57% of women and birthing people told us that they were not spoken to by midwives about services or resources where they could seek support for their mental health. Mothers told us that when they did access support, there was often limited information available to them about the specific challenges faced by NICU parents. The standard midwife and health visitor appointments after birth where mental health is discussed are often disrupted by visits to NICU, and parents are often not immediately aware of the support that they might need whilst they are still going through their NICU journey.
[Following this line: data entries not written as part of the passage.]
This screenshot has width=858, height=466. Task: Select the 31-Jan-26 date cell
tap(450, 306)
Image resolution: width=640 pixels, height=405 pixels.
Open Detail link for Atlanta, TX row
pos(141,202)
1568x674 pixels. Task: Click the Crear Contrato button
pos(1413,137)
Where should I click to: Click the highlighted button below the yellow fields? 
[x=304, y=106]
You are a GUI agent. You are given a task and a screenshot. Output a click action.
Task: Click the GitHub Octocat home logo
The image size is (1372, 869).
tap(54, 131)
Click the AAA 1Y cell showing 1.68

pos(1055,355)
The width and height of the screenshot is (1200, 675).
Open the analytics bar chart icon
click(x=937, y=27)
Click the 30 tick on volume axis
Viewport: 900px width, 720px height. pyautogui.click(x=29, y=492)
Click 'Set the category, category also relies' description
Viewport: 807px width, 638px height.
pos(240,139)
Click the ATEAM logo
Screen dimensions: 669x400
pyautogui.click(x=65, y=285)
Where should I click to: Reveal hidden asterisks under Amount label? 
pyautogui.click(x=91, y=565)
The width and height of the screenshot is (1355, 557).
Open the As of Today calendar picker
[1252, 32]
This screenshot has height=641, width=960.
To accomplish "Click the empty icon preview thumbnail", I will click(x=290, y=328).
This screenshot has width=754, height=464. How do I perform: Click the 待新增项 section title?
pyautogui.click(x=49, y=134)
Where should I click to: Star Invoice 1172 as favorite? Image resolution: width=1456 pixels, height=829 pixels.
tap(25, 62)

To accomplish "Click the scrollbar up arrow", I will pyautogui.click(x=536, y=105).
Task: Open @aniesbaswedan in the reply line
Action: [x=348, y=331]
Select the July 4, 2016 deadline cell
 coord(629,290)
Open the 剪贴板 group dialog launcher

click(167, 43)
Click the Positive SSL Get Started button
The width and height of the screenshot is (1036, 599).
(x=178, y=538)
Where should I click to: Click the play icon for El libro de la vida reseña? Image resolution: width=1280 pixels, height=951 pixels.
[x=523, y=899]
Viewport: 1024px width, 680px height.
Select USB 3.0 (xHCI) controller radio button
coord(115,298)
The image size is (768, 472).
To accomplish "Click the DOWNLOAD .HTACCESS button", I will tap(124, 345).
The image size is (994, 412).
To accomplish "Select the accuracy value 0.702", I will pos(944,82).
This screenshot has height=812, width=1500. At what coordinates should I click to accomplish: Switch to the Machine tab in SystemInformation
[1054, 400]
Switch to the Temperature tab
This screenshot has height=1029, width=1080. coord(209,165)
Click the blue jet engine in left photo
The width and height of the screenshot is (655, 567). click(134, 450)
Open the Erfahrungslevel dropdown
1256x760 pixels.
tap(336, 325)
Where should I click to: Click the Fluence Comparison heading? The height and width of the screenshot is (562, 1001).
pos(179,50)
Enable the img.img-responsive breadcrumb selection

A study carried out by Bliss found that 80% of NICU parents feel that their mental health suffered after their experience, with nearly a quarter being diagnosed with anxiety afterwards. 16% of parents will be diagnosed with post-traumatic stress disorder (PTSD) after their NICU stay. These statistics make it clear that it is so important that new mothers know how to access support and resources early on. These conversations should start on the maternity ward and continue throughout the NICU journey and as families transition to home. This is a quote from a respondent:

“The focus was on post partum depression or babies crying. There was no advice or leaflets regarding PTSD following birth trauma (which I had never heard of, but spent many months not realising what was wrong)”

Feedback and next steps

The responses collected from the MVP survey and focus group have been shared with the Maternity and Neonatal Wards. We have agreed actions and learning from the feedback shared with us, and to use this to inform the co-production of an online book for future NICU parents. The MVP will be able to feed back to women, birthing people and their families about responses to this feedback. The MVP intend to carry out a similar survey in a year’s time, to see if the experiences of women and birthing people have improved. Thank you to all those who have shared their feedback with us.

Final quote from a NNU parent:

“Being a NICU parent is a process of grief, terror and overwhelm, alongside all the ‘normal’ postpartum emotions. It is parenting forged in fire. Hold that in mind when you are caring for those mothers.”

Sources of support for you

If you have experienced neonatal care and feel that you need support for your mental wellbeing, please do contact your midwife, health visitor or GP.